Coming back from patrol one day, the four of us were told to land on HMS Glorious instead of our proper spiritual home, which was going back for more aircraft and some juice. There we were no clothes, four battered cabs and, in fact, nothing – but what a show we put up. S [Skeet Harris] and I worked in a grand combination: I go in, burst at the rear gunner, fix starboard engine, S in, rear gunner short burst, fix port motor, fairly knocked ‘em down.

Then S landed one day with his motor shot up. It’s  a miracle how he got back. This left only three of us to keep the squadron’s reputation.

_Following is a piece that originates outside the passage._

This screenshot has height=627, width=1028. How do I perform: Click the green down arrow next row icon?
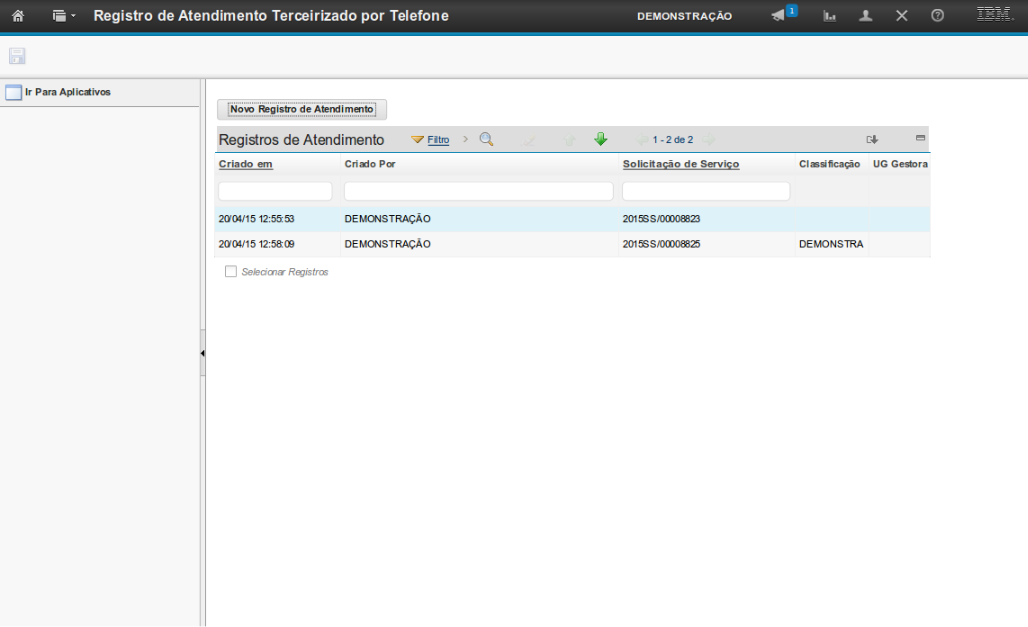(x=600, y=140)
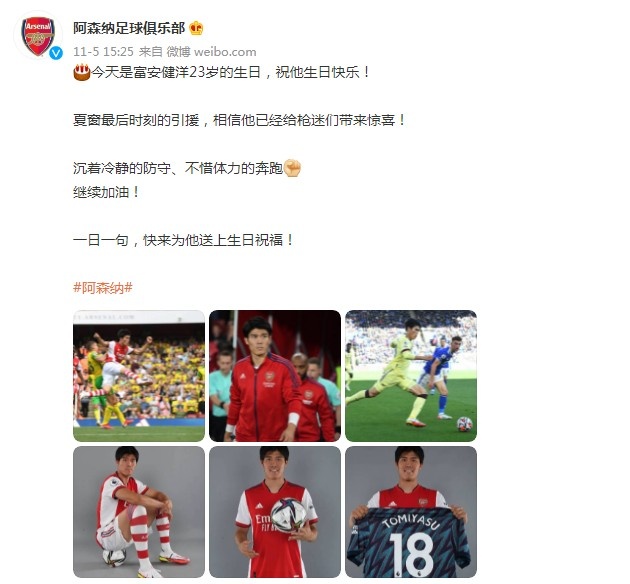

What a day! The C.O., J2  and I went off and in our  patrol got six between us, one each and three as a flight. We also split the formation of seven who were going out    to bomb the ship – had lost J by then, heard when we got back he had used up his own ammunition but was chasing the windy cowards away from their targets with his rear seat single Lewis gun. They’re so windy, the moral advantage is incredible, even in our old kites.

As a result of  his exploits in the Norwegian air campaign, Guy  was awarded the Distinguished Service Cross in July 1940.

  1. This will have been four out of nine.
  2. The C.O. was Bill Lucy; ‘J’ is Pilot Petty Officer Johnson.